Phishing is a type of cyberattack in which a malicious actor impersonates a trusted entity, such as a bank, a well-known company, or a colleague, to deceive individuals into revealing sensitive information like passwords, credit card numbers, or personal identification details.
The term is a deliberate misspelling of "fishing," reflecting the idea that attackers cast a wide net of deceptive messages hoping that some recipients will take the bait. Phishing is one of the most prevalent forms of social engineering, a category of attacks that exploits human psychology rather than technical vulnerabilities in software or systems.
How Phishing Works
A phishing attack typically begins with a fraudulent communication, most commonly an email, though text messages (a variant known as smishing) and voice calls (vishing) are also widely used. The message is crafted to appear legitimate, often mimicking the visual design, tone, and sender address of a reputable organization. It usually creates a sense of urgency, warning the recipient of a security breach, an unpaid invoice, or a suspended account, and directs them to click a link or open an attachment.
The link typically leads to a spoofed website that closely resembles the legitimate one. When the victim enters their credentials or payment information, that data is captured directly by the attacker. Malicious attachments, on the other hand, may install malware or ransomware on the victim's device upon opening.
Common Variants
Spear phishing is a more targeted form of the attack in which the message is personalized using information gathered about a specific individual or organization, making it significantly harder to detect. When spear phishing is directed at high-profile targets such as executives or public officials, it is often referred to as whaling. Clone phishing involves duplicating a legitimate email that the victim has previously received and replacing its links or attachments with malicious ones.
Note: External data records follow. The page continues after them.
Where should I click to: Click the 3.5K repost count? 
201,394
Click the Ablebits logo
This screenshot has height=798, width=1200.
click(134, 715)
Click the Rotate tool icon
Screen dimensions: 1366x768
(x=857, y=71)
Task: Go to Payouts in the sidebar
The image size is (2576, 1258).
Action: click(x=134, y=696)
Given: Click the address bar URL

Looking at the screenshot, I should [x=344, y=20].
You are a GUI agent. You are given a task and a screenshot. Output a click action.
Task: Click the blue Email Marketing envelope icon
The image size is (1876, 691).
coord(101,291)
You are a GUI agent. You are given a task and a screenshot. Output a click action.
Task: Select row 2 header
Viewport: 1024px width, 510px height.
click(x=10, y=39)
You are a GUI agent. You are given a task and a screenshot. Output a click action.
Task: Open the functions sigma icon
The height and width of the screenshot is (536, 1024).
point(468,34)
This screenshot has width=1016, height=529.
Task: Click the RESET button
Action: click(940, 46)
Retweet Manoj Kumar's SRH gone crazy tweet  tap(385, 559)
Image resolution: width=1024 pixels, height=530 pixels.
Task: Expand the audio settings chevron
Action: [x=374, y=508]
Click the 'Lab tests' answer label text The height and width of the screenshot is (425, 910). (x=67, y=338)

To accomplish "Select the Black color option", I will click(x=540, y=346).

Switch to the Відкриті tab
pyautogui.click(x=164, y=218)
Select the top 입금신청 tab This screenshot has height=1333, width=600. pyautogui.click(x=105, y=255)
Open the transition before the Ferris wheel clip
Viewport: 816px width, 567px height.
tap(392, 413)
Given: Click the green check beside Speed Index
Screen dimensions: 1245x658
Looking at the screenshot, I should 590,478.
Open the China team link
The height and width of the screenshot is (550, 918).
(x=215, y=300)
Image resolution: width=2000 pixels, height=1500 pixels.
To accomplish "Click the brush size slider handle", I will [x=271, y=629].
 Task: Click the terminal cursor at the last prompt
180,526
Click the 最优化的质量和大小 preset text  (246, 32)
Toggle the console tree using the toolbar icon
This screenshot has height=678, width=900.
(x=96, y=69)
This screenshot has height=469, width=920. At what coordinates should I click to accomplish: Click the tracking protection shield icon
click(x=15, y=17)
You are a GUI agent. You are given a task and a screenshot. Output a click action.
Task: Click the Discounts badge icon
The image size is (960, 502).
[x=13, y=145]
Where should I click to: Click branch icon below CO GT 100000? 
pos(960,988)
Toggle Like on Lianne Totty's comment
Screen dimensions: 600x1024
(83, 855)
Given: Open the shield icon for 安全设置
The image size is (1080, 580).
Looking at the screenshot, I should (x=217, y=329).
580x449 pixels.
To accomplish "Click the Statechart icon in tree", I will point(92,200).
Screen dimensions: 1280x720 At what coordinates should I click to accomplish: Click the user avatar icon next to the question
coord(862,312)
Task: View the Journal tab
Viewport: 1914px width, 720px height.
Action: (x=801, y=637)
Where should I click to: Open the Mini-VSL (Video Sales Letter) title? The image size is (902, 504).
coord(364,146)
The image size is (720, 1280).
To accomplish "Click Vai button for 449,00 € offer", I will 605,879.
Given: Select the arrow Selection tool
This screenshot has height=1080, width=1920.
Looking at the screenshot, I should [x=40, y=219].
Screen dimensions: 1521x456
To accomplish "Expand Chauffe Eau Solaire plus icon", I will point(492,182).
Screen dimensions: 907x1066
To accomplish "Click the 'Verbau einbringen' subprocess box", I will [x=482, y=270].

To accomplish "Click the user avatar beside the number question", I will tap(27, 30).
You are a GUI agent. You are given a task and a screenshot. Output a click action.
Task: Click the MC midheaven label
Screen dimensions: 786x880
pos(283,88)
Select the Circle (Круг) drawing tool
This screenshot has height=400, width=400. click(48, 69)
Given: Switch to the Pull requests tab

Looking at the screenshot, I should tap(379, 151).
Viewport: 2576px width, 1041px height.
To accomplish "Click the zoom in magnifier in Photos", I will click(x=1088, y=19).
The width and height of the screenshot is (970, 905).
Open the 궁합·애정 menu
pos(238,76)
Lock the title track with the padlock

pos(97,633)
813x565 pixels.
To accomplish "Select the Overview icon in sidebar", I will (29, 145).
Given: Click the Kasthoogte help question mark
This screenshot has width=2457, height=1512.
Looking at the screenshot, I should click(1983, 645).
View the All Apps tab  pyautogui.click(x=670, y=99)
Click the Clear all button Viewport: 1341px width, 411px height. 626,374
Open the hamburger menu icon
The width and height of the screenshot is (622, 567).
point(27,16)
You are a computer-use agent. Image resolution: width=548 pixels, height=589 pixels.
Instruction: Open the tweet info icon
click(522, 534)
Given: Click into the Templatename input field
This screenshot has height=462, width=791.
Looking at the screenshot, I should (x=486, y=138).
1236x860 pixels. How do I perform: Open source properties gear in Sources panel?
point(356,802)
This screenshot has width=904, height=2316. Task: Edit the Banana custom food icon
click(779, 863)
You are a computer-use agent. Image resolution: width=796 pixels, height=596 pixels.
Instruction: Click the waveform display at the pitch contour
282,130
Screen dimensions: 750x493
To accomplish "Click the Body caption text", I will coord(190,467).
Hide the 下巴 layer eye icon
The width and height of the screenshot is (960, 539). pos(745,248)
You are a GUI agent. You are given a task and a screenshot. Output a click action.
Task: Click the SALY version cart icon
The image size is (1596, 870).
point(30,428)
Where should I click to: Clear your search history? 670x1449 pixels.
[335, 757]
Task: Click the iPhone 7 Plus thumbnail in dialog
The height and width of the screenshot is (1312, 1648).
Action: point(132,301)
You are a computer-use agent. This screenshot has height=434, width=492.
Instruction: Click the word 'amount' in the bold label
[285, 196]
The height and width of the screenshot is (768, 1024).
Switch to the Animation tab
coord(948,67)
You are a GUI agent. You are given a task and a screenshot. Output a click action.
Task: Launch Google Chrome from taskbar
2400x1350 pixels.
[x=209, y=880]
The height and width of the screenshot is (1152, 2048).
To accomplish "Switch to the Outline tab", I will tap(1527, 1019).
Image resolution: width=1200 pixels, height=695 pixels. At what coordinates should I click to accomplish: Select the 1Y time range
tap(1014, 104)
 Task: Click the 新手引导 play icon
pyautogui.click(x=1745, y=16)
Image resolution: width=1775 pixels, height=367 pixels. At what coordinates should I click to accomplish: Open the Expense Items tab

Phishing in the Context of Web Security and SEO
For website owners and SEO professionals, phishing carries particular relevance. Search engines like Google actively flag and delist websites identified as phishing pages, and a domain associated with phishing activity can suffer severe, lasting damage to its search rankings and reputation. Websites can also become unwitting hosts of phishing content if they are compromised through a security vulnerability, making regular security audits an important part of maintaining a site's standing with both users and search engines.
Protecting against phishing requires a combination of technical measures, such as enabling multi-factor authentication and deploying email authentication protocols like SPF, DKIM, and DMARC, alongside ongoing user education to help people recognize suspicious communications before acting on them.